## Work item
Check every line of the records below for the string "February" and copy the ones that have it.
Source records section start
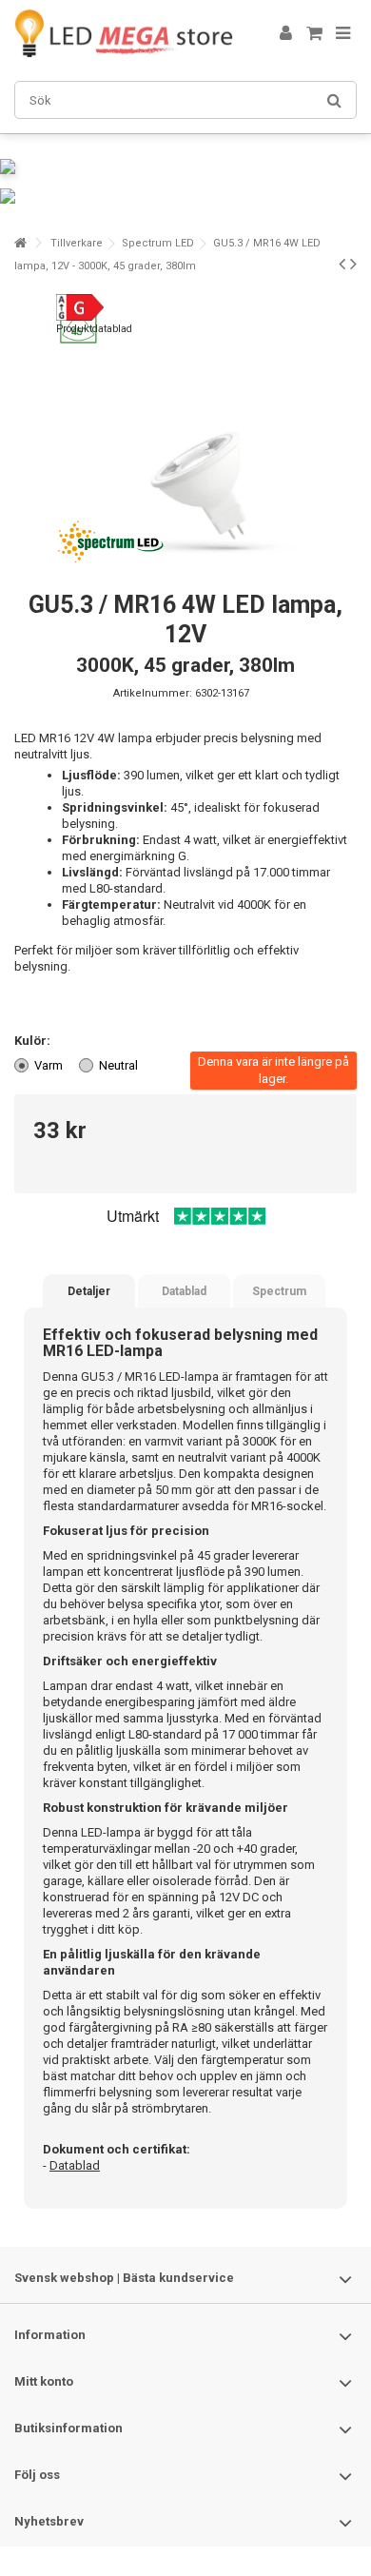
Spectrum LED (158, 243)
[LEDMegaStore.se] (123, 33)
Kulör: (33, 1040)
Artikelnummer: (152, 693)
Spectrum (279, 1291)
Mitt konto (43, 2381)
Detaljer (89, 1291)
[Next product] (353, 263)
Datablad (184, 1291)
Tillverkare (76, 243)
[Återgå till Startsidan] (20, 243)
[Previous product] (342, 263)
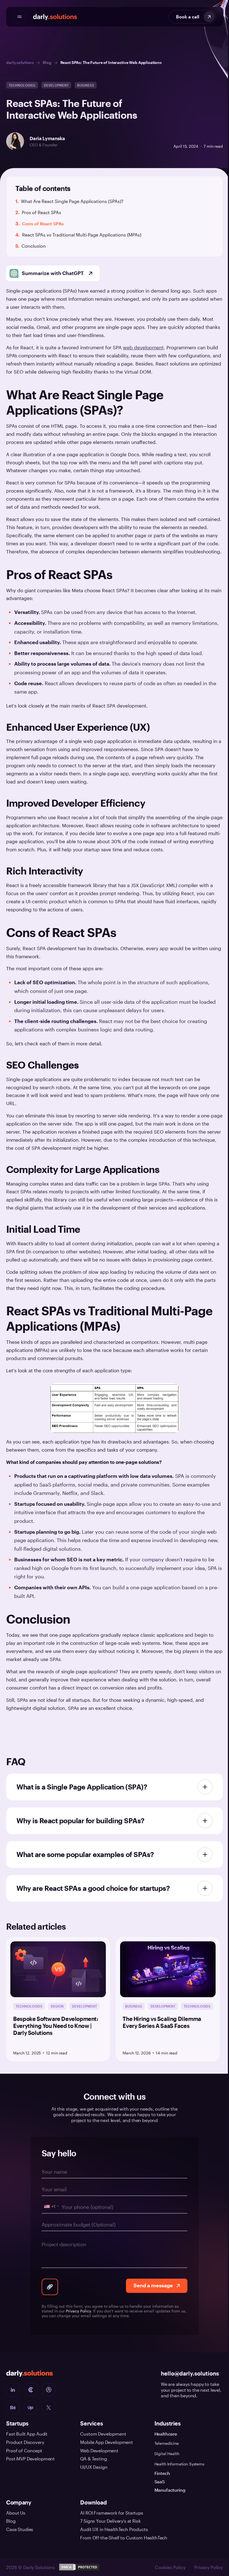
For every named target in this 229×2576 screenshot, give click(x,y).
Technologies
Source records section end
Source records section start
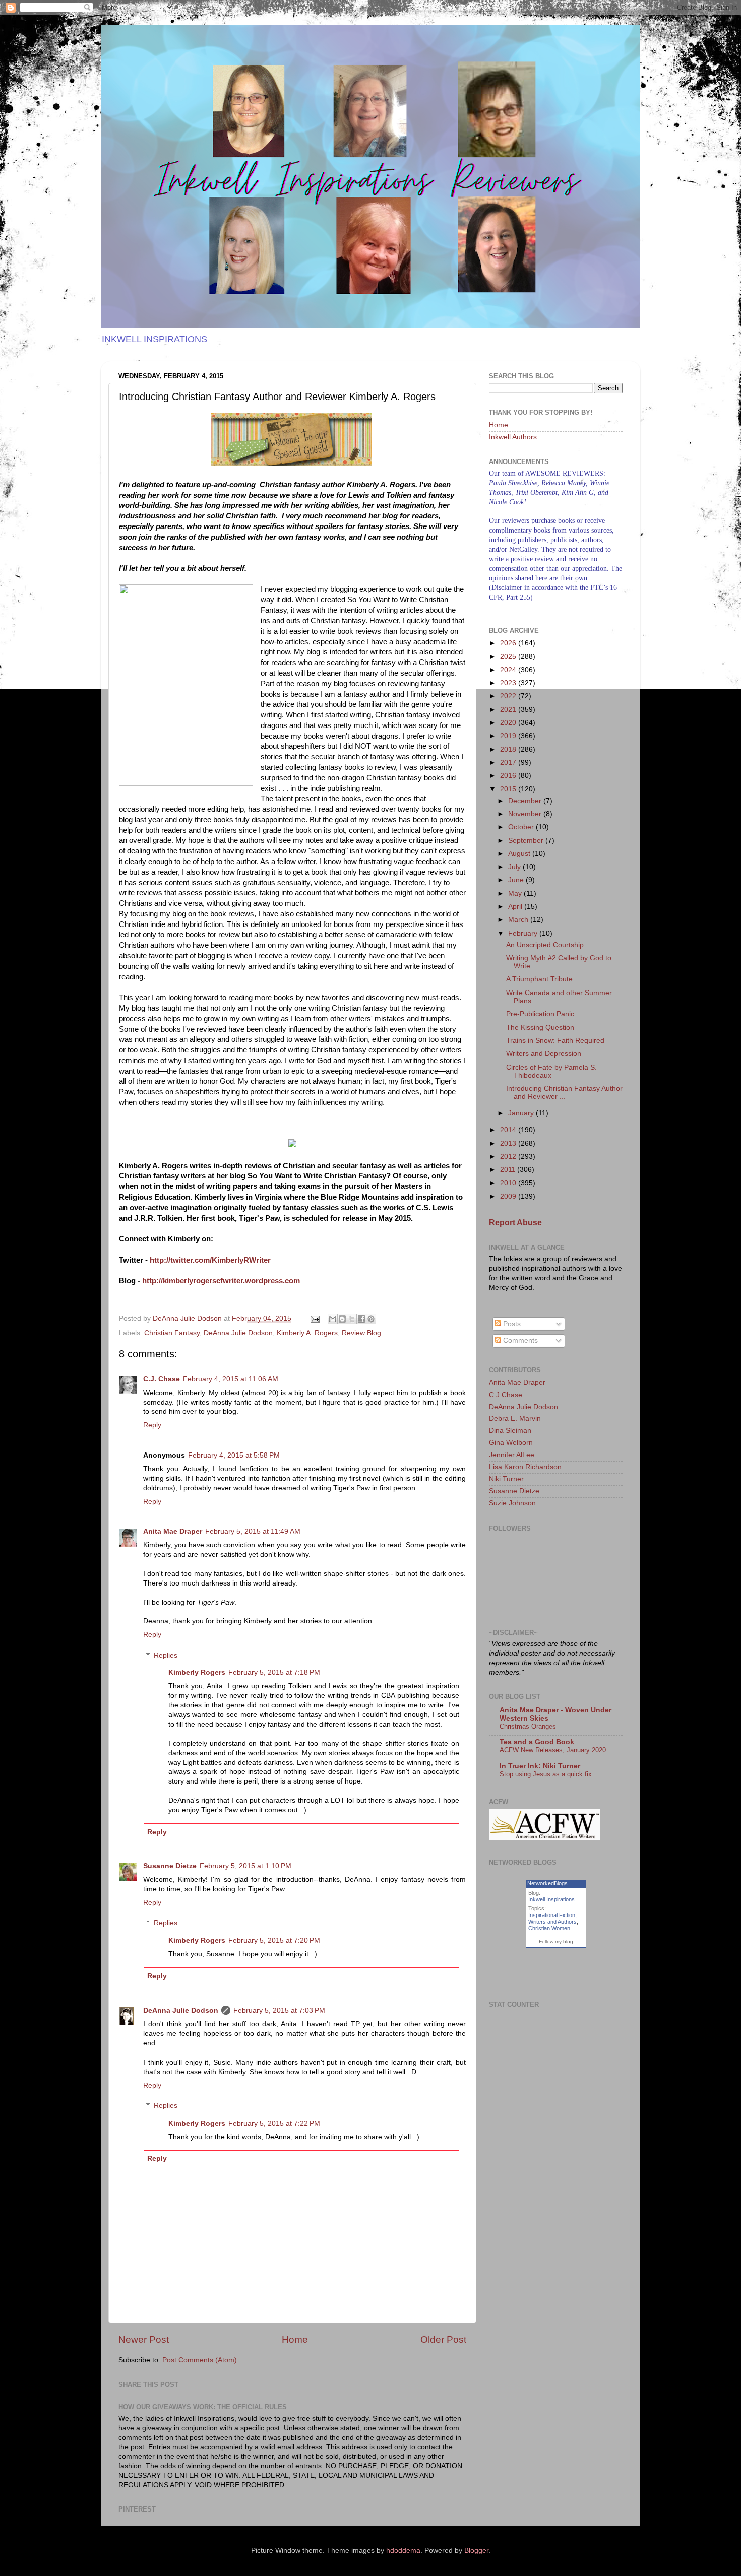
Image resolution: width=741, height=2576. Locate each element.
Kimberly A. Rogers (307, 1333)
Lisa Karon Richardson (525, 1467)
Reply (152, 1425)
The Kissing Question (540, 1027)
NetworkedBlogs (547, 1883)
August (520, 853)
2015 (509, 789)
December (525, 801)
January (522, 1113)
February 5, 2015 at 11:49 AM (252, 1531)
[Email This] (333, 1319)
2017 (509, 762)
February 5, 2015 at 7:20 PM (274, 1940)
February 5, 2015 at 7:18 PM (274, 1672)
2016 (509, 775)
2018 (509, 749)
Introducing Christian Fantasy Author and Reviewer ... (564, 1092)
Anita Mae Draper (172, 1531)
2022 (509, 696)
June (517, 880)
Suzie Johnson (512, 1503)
Source records section end
Source records section start
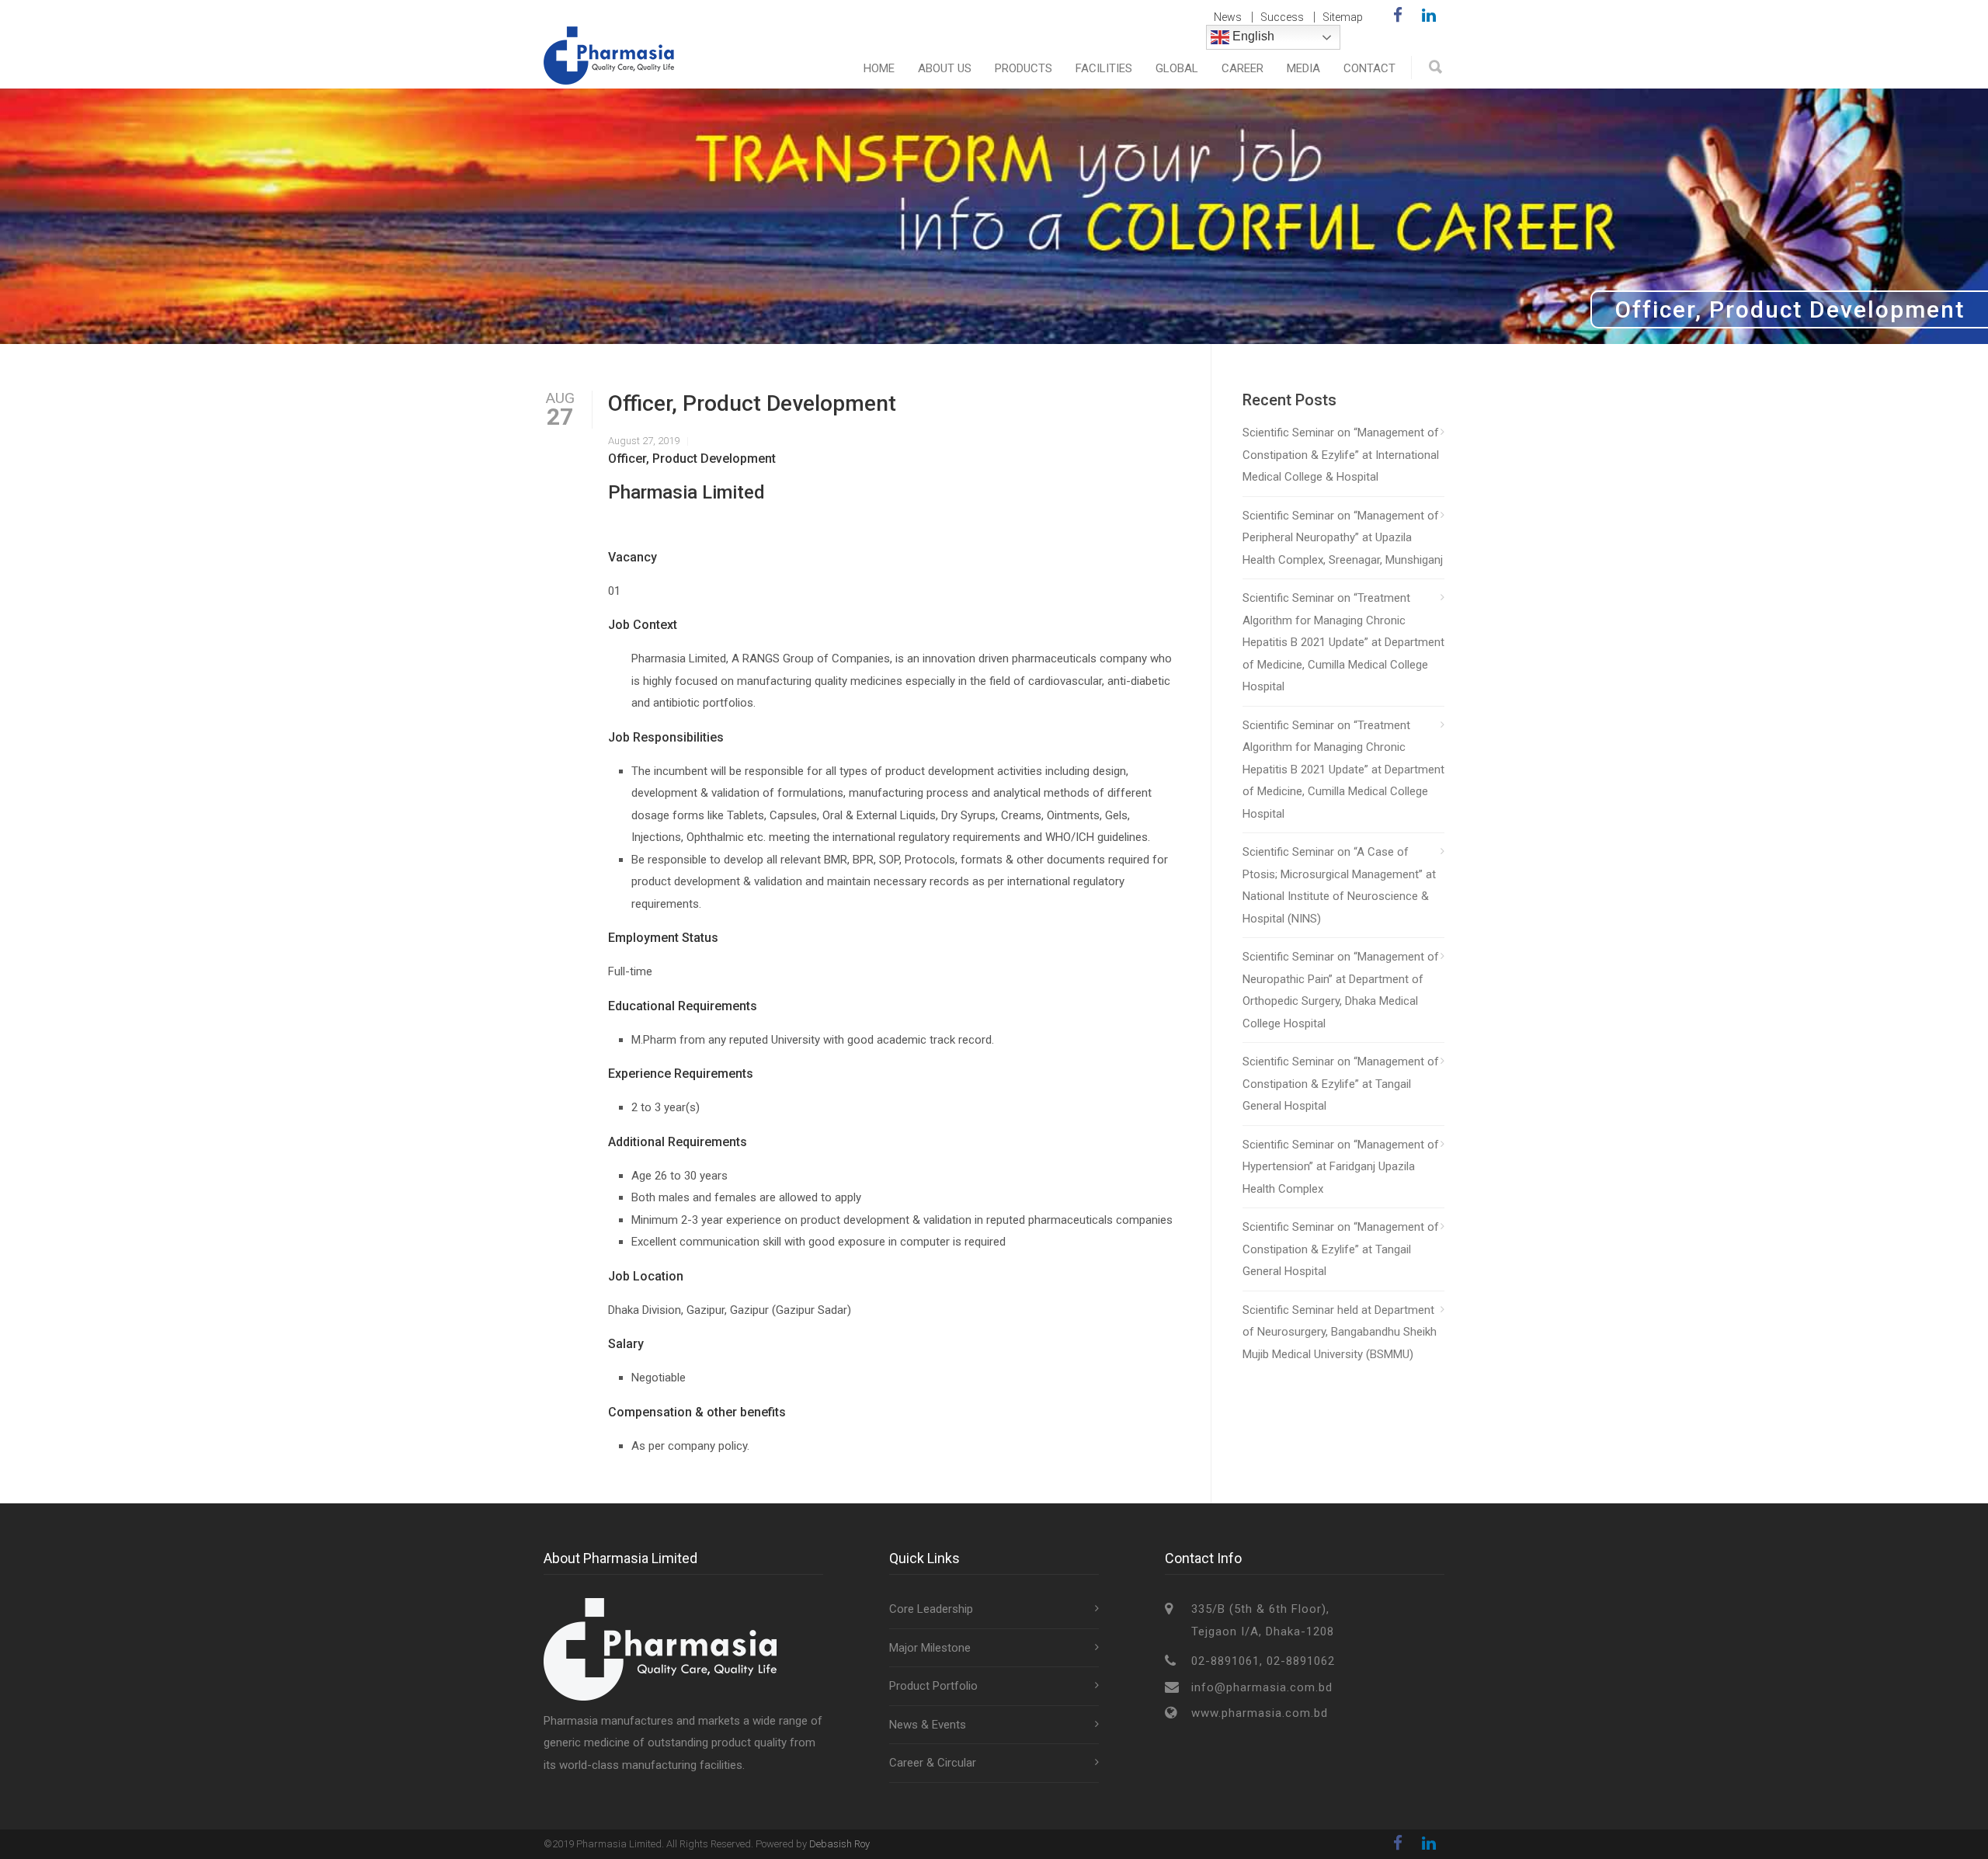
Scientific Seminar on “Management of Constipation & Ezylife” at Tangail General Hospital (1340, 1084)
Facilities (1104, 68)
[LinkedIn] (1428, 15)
Source records section end
## Response below
February 5, 2015 at 11:49 AM (252, 1531)
February 5, 2015 at 7:20 PM (274, 1940)
February 5, 2015 at 7:18 PM (274, 1672)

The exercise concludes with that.